SERP is the page a search engine returns for a query. The acronym is older than Google — but the layout it describes has changed beyond recognition in the last two years.
The modern Google SERP for a typical informational query is layered:
- AI Overview at the very top (when Google decides to generate one) — a synthesized answer with citations
- People Also Ask — expandable Q&A boxes
- Featured snippet — pulled-quote from one source
- Sitelinks / Knowledge Panel for brand queries
- Ten organic results — the historical blue-link list
- Related searches at the bottom
Each layer is its own competition. Ranking #1 in the organic list means roughly nothing if an AI Overview owns the top of the fold.
Why it matters for AEO
The AEO half of SERP — AI Overviews, featured snippets, People Also Ask — is increasingly where attention goes. Citation in the AI Overview is the most valuable single placement because it gets read before any blue link.

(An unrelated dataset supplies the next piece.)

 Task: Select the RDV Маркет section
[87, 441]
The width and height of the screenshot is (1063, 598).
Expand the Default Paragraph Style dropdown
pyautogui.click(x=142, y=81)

The same pages don't always win both. A page can rank #1 organically and never appear in the AI Overview, or vice versa. The signals overlap but aren't identical: organic ranks reward link equity and SEO mechanics; AI citation rewards EEAT signals, structured extractability, and crisp factual phrasing.
What b/cited does about it
- Organic side — cluster + ownership analysis uses Search Console data, which reflects organic SERP positions
- AI Overview side — the AEO citation tracker re-runs your top SERP queries against ChatGPT, Claude, and Perplexity to detect whether AI surfaces cite you
Together they answer "how do I appear on the SERP, end to end" instead of just "where do I rank organically."